Oddly enough the traffic was thinning a bit, the highway going from four lanes to three, and she suddenly realized they were driving away from the city, not toward it. “What are you doing?” she said in a calmer voice.
“Taking care of you. You’re hurting,
and you need someone to look after you. That’s what I’m doing.” His voice was matter-of-fact, and for a moment she was cold and silent. She was hurting, and he was looking after her. His words broke the dam inside her, and suddenly she began to weep, loud, noisy sobs.
She had no idea how long she cried—at some point he pulled off the road and parked, hauled her to him and held her as she wept, stroking her back in a soothing gesture. Eventually her sobs slowed, turned into shuddering hiccups, and then into shaky breaths, and he moved his hand up to push her hair away from her wet face.
He’d pulled her over onto his lap, and she’d never felt so safe, so protected in her life. She looked at his impassive face, and she was so tired. All she wanted to do was stay in his arms forever, but she knew that was impossible. “Why are you doing this?” she said in a small voice.
“Doing what?”
“Holding me. Acting like you care about me when I know you think I’m nothing but a pain in the ass.” She felt completely vulnerable, with nothing to hold on to, and she wanted to hold on to him.
To her shock he actually smiled. “You are a pain in the ass.
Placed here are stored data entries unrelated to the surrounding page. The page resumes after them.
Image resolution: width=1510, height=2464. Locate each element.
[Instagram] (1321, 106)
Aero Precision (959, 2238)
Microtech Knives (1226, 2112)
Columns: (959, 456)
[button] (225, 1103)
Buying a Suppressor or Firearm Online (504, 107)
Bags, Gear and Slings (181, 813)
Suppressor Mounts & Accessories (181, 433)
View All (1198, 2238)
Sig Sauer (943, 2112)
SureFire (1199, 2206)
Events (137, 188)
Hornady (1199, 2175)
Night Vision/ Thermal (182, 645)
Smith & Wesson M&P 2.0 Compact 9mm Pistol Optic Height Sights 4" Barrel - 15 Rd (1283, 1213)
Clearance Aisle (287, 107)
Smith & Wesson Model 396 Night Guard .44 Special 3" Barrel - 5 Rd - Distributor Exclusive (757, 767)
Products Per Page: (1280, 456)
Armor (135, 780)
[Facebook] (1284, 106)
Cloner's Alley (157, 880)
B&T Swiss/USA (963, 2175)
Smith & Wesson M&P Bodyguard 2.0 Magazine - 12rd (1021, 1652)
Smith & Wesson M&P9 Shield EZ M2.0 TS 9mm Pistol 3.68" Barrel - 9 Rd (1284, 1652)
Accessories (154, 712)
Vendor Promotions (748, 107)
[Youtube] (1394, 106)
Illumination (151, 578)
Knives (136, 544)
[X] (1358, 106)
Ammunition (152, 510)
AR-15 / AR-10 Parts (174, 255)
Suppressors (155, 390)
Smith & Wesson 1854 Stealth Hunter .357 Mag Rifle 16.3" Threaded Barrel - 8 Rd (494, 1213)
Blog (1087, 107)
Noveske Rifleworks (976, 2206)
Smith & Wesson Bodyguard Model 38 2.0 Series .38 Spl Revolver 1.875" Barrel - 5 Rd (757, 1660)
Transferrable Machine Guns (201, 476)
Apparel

You’re also being deliberately obtuse but I’ll give you that. You’ve had a hard day.”
“You think? So fucking indulge me. What am I being obtuse about?”
He didn’t even hesitate. “I’m in love with you. I’m not even sure I believe love exists, but if it does I’m in it with you, and I’ve given up fighting. You may as well give up too. Love doesn’t seem to respond to common sense and conventional wisdom.”
She looked at him for a long moment. “I gave up long ago,” she said simply, half afraid to admit it.
“Gave up what?” he said warily, as if he wasn’t sure he could believe her words.
“Gave up fighting it.” She gave him a tremulous smile. “Let’s face it—you’re hot. And you save my life, over and over again, you utterly destroy me when we make love, and . . . and I trust you. You’re a good man, whether you believe it or not, and I love you.”
His smile widened as he shook his head. “This isn’t Romeo and Juliet.”